» Records provided
● ● ● ●
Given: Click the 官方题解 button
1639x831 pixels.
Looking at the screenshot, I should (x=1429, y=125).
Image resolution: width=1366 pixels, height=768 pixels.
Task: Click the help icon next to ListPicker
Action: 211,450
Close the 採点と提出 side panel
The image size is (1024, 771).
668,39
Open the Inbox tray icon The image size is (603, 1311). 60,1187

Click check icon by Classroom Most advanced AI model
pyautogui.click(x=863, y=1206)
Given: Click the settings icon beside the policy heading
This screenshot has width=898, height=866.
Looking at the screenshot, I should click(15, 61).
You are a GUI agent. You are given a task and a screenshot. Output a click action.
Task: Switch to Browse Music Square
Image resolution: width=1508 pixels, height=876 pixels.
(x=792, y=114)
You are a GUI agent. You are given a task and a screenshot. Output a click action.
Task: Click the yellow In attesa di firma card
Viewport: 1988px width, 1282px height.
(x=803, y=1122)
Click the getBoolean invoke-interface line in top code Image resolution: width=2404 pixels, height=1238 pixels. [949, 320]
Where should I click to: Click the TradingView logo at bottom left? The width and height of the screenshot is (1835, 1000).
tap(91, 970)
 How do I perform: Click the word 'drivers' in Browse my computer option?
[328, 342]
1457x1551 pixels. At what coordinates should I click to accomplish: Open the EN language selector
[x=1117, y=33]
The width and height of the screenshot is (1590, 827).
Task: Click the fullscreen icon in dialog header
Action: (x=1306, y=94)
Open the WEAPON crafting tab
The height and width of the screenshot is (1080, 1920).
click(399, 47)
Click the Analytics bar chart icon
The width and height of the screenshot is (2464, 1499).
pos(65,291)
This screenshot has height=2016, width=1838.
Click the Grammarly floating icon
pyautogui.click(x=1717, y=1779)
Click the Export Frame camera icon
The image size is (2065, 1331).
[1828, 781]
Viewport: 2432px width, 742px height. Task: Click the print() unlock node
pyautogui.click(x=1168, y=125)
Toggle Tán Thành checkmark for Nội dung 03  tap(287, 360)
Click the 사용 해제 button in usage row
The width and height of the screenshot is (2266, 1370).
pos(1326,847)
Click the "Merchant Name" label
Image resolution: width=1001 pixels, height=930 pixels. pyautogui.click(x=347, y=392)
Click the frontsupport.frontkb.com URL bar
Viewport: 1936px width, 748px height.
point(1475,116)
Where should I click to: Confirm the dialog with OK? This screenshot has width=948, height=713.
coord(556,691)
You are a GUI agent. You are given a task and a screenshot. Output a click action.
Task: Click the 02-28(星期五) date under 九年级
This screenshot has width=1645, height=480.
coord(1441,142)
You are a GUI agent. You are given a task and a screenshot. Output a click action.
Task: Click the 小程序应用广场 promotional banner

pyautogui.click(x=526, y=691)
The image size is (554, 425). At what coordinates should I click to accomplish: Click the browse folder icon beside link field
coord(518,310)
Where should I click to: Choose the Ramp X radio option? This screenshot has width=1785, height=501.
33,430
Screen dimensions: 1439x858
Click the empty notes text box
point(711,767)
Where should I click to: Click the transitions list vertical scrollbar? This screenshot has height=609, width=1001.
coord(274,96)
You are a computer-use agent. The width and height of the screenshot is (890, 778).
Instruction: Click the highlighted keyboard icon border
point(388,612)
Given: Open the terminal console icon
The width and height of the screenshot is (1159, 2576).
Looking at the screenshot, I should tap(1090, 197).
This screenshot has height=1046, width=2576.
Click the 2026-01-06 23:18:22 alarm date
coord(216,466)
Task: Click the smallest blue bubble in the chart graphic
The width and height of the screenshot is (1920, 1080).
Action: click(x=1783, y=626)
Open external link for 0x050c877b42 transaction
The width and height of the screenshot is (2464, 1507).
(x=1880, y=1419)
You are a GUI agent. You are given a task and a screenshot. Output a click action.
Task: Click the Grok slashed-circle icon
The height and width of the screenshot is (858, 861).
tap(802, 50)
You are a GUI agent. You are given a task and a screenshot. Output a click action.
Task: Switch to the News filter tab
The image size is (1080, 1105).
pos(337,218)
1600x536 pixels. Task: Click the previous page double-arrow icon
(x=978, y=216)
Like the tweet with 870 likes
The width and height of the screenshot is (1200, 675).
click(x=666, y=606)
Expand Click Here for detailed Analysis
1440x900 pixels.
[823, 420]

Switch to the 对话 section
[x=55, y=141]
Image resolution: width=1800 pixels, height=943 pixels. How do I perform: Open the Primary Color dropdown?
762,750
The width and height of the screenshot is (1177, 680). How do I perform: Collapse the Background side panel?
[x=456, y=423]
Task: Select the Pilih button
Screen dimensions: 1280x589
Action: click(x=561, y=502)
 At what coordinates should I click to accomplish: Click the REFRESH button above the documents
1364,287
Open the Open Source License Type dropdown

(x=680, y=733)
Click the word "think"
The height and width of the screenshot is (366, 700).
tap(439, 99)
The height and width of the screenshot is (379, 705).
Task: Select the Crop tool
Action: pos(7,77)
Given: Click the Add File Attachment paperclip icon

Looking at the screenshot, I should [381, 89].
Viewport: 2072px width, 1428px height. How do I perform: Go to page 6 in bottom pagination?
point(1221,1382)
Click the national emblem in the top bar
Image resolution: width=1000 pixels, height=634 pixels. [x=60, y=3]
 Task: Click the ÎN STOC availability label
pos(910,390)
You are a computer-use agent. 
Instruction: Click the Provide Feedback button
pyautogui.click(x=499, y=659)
● ● ● ●
» Given problem
Set down every one of the lines above again, word for word and in the same order.

» Reply
Given: Click the 官方题解 button
1639x831 pixels.
Looking at the screenshot, I should (x=1429, y=125).
Image resolution: width=1366 pixels, height=768 pixels.
Task: Click the help icon next to ListPicker
Action: 211,450
Close the 採点と提出 side panel
The image size is (1024, 771).
668,39
Open the Inbox tray icon The image size is (603, 1311). 60,1187

Click check icon by Classroom Most advanced AI model
pyautogui.click(x=863, y=1206)
Given: Click the settings icon beside the policy heading
This screenshot has width=898, height=866.
Looking at the screenshot, I should click(15, 61).
You are a GUI agent. You are given a task and a screenshot. Output a click action.
Task: Switch to Browse Music Square
Image resolution: width=1508 pixels, height=876 pixels.
(x=792, y=114)
You are a GUI agent. You are given a task and a screenshot. Output a click action.
Task: Click the yellow In attesa di firma card
Viewport: 1988px width, 1282px height.
(x=803, y=1122)
Click the getBoolean invoke-interface line in top code Image resolution: width=2404 pixels, height=1238 pixels. [949, 320]
Where should I click to: Click the TradingView logo at bottom left? The width and height of the screenshot is (1835, 1000).
tap(91, 970)
 How do I perform: Click the word 'drivers' in Browse my computer option?
[328, 342]
1457x1551 pixels. At what coordinates should I click to accomplish: Open the EN language selector
[x=1117, y=33]
The width and height of the screenshot is (1590, 827).
Task: Click the fullscreen icon in dialog header
Action: (x=1306, y=94)
Open the WEAPON crafting tab
The height and width of the screenshot is (1080, 1920).
click(399, 47)
Click the Analytics bar chart icon
The width and height of the screenshot is (2464, 1499).
pos(65,291)
This screenshot has height=2016, width=1838.
Click the Grammarly floating icon
pyautogui.click(x=1717, y=1779)
Click the Export Frame camera icon
The image size is (2065, 1331).
[1828, 781]
Viewport: 2432px width, 742px height. Task: Click the print() unlock node
pyautogui.click(x=1168, y=125)
Toggle Tán Thành checkmark for Nội dung 03  tap(287, 360)
Click the 사용 해제 button in usage row
The width and height of the screenshot is (2266, 1370).
pos(1326,847)
Click the "Merchant Name" label
Image resolution: width=1001 pixels, height=930 pixels. pyautogui.click(x=347, y=392)
Click the frontsupport.frontkb.com URL bar
Viewport: 1936px width, 748px height.
point(1475,116)
Where should I click to: Confirm the dialog with OK? This screenshot has width=948, height=713.
coord(556,691)
You are a GUI agent. You are given a task and a screenshot. Output a click action.
Task: Click the 02-28(星期五) date under 九年级
This screenshot has width=1645, height=480.
coord(1441,142)
You are a GUI agent. You are given a task and a screenshot. Output a click action.
Task: Click the 小程序应用广场 promotional banner

pyautogui.click(x=526, y=691)
The image size is (554, 425). At what coordinates should I click to accomplish: Click the browse folder icon beside link field
coord(518,310)
Where should I click to: Choose the Ramp X radio option? This screenshot has width=1785, height=501.
33,430
Screen dimensions: 1439x858
Click the empty notes text box
point(711,767)
Where should I click to: Click the transitions list vertical scrollbar? This screenshot has height=609, width=1001.
coord(274,96)
You are a computer-use agent. The width and height of the screenshot is (890, 778).
Instruction: Click the highlighted keyboard icon border
point(388,612)
Given: Open the terminal console icon
The width and height of the screenshot is (1159, 2576).
Looking at the screenshot, I should tap(1090, 197).
This screenshot has height=1046, width=2576.
Click the 2026-01-06 23:18:22 alarm date
coord(216,466)
Task: Click the smallest blue bubble in the chart graphic
The width and height of the screenshot is (1920, 1080).
Action: click(x=1783, y=626)
Open external link for 0x050c877b42 transaction
The width and height of the screenshot is (2464, 1507).
(x=1880, y=1419)
You are a GUI agent. You are given a task and a screenshot. Output a click action.
Task: Click the Grok slashed-circle icon
The height and width of the screenshot is (858, 861).
tap(802, 50)
You are a GUI agent. You are given a task and a screenshot. Output a click action.
Task: Switch to the News filter tab
The image size is (1080, 1105).
pos(337,218)
1600x536 pixels. Task: Click the previous page double-arrow icon
(x=978, y=216)
Like the tweet with 870 likes
The width and height of the screenshot is (1200, 675).
click(x=666, y=606)
Expand Click Here for detailed Analysis
1440x900 pixels.
[823, 420]

Switch to the 对话 section
[x=55, y=141]
Image resolution: width=1800 pixels, height=943 pixels. How do I perform: Open the Primary Color dropdown?
762,750
The width and height of the screenshot is (1177, 680). How do I perform: Collapse the Background side panel?
[x=456, y=423]
Task: Select the Pilih button
Screen dimensions: 1280x589
Action: click(x=561, y=502)
 At what coordinates should I click to accomplish: Click the REFRESH button above the documents
1364,287
Open the Open Source License Type dropdown

(x=680, y=733)
Click the word "think"
The height and width of the screenshot is (366, 700).
tap(439, 99)
The height and width of the screenshot is (379, 705).
Task: Select the Crop tool
Action: pos(7,77)
Given: Click the Add File Attachment paperclip icon

Looking at the screenshot, I should [381, 89].
Viewport: 2072px width, 1428px height. How do I perform: Go to page 6 in bottom pagination?
point(1221,1382)
Click the national emblem in the top bar
Image resolution: width=1000 pixels, height=634 pixels. [x=60, y=3]
 Task: Click the ÎN STOC availability label
pos(910,390)
You are a computer-use agent. 
Instruction: Click the Provide Feedback button
pyautogui.click(x=499, y=659)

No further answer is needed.